[TASK INPUTS]

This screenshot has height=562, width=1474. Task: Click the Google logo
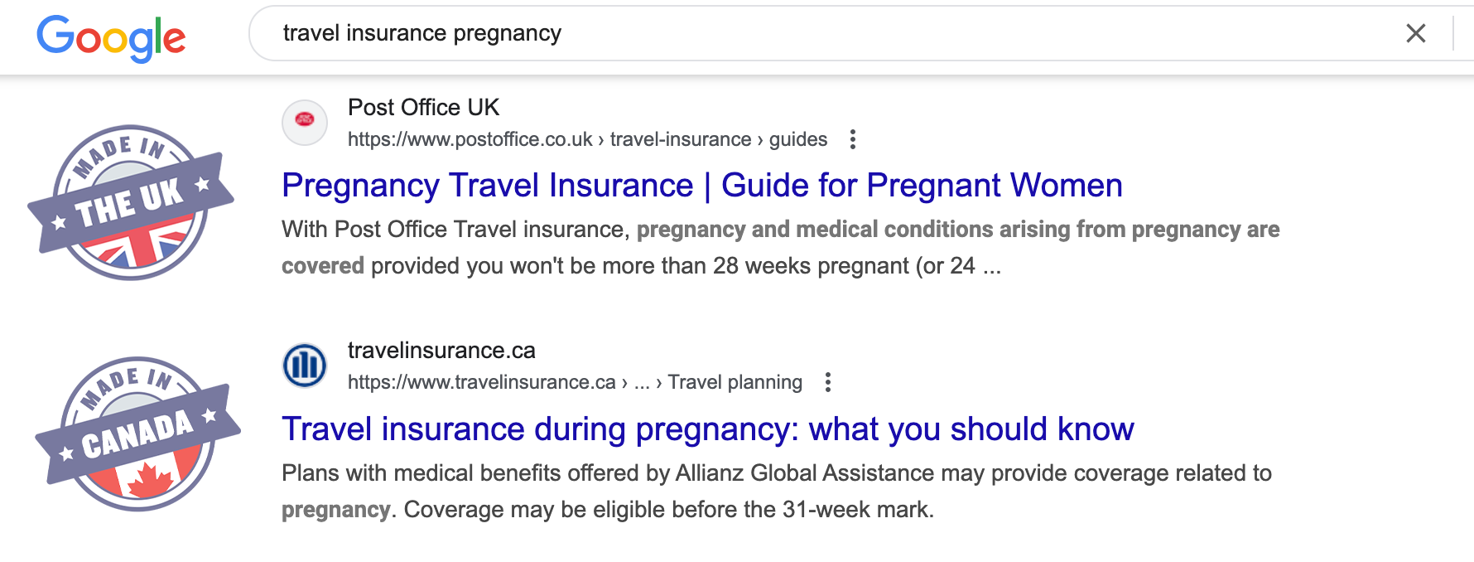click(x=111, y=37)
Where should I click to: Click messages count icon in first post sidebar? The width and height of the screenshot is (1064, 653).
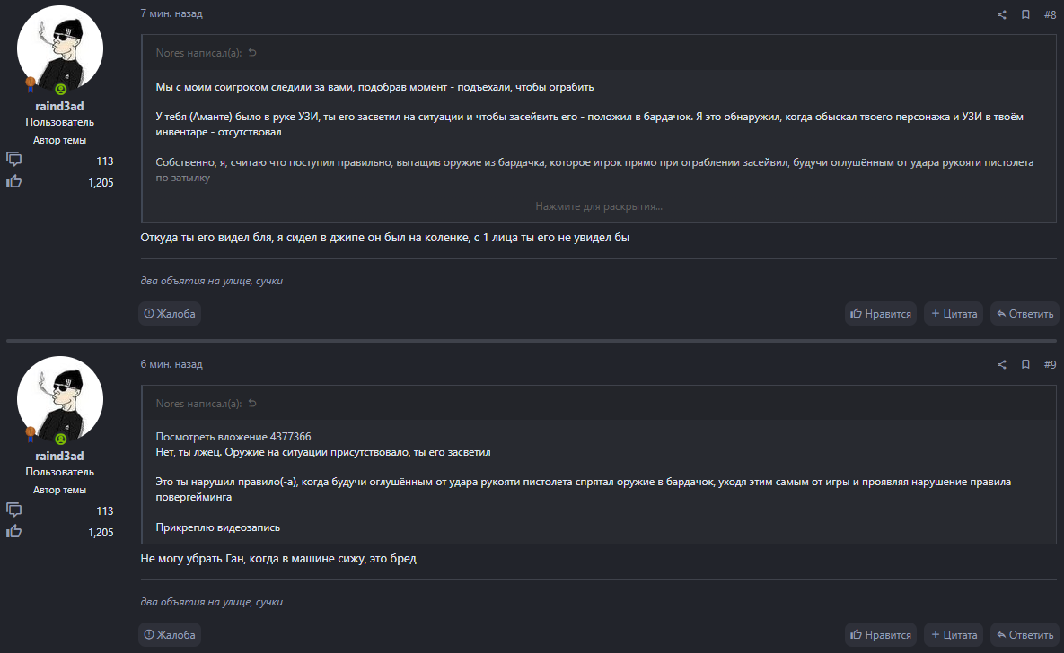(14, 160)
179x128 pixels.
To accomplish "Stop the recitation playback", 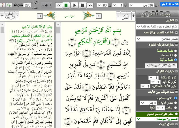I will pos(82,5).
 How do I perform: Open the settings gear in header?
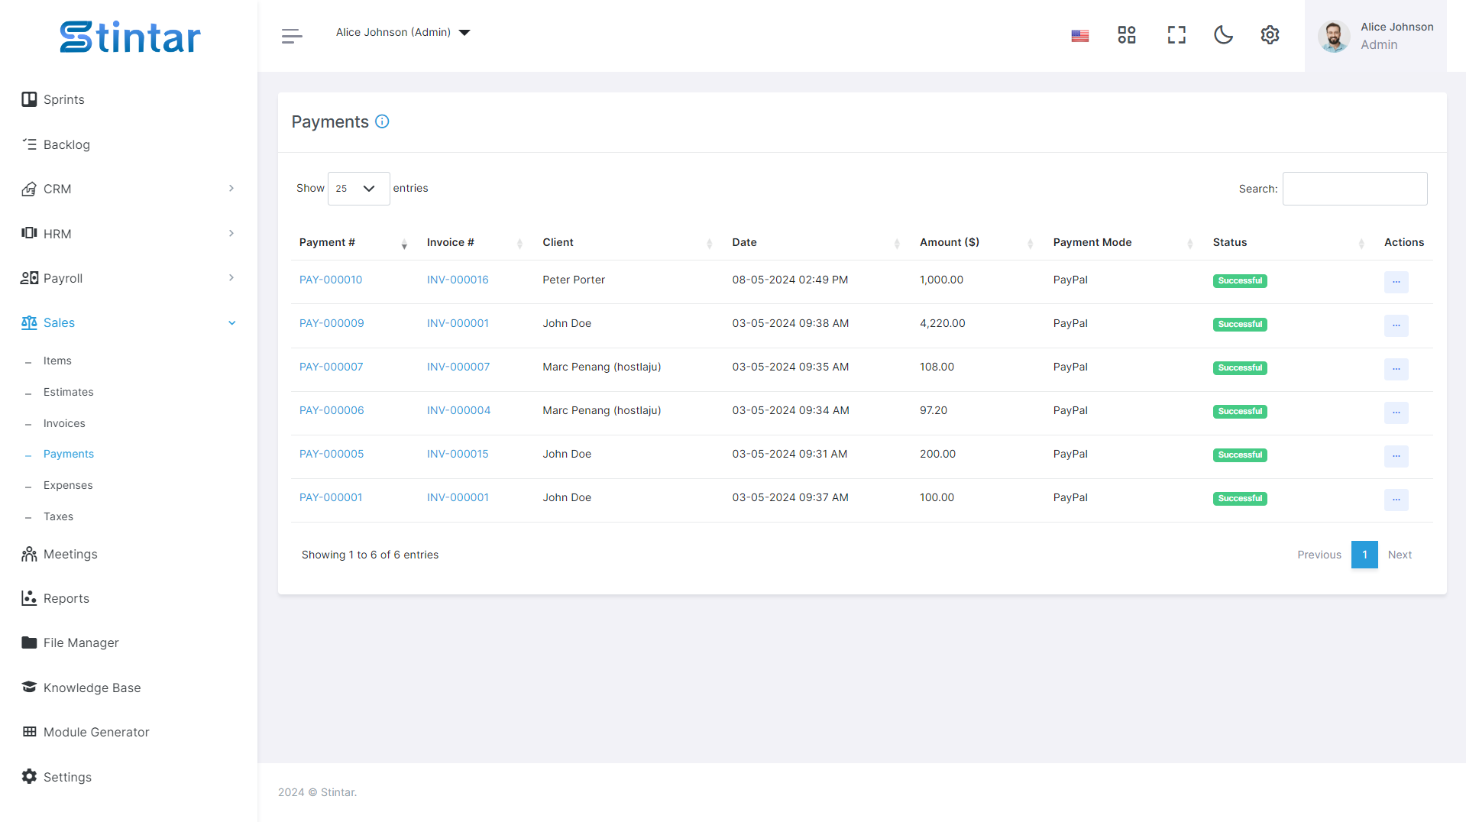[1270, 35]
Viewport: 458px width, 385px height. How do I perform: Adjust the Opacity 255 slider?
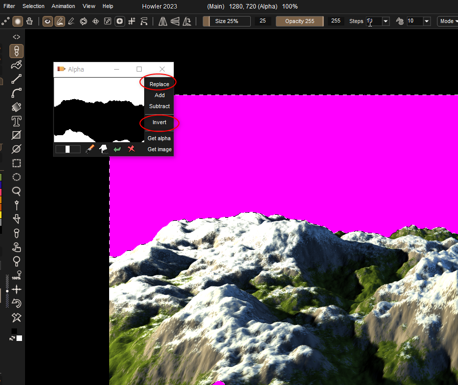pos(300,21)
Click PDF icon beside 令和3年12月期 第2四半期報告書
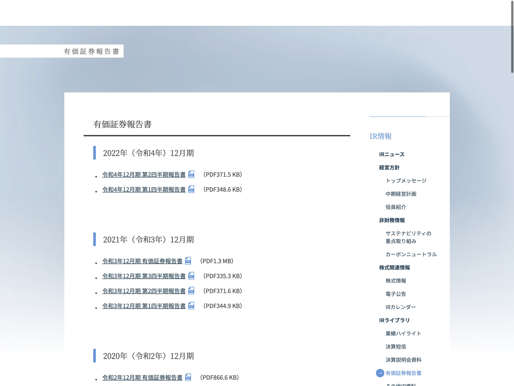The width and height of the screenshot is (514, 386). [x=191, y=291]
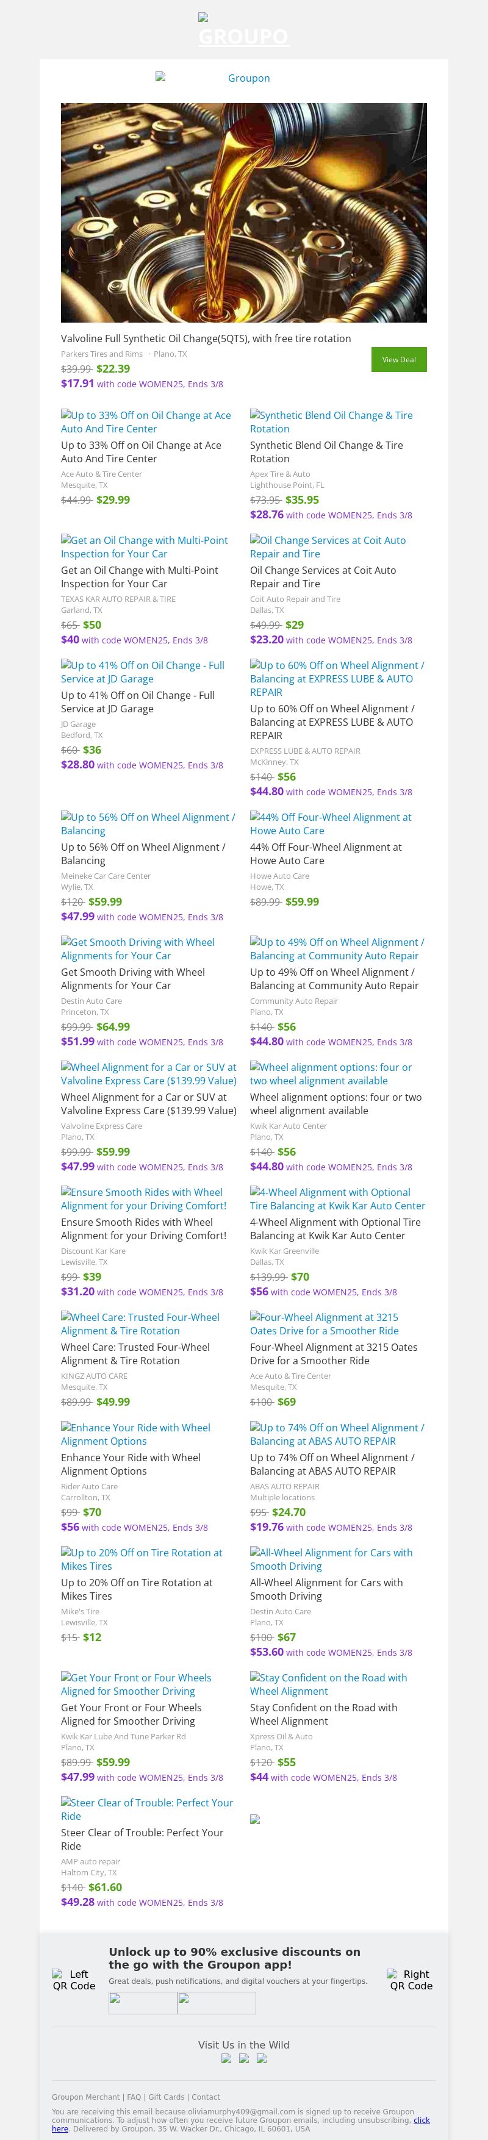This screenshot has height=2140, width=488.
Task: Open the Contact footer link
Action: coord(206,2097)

[/TASK INPUTS]

* _WORK ITEM_: Output only the lines running from the line with "How do I perform: Open" through the last line of the entries above, inclusive, with pictures excluded.

* _RESPONSE AREA_:
 How do I perform: Open the settings gear in header?
[1270, 35]
Viewport: 458px width, 385px height. How do I perform: Adjust the Opacity 255 slider?
pos(300,21)
Click PDF icon beside 令和3年12月期 第2四半期報告書
The width and height of the screenshot is (514, 386). [x=191, y=291]
This screenshot has height=2140, width=488.
Task: Open the Contact footer link
Action: coord(206,2097)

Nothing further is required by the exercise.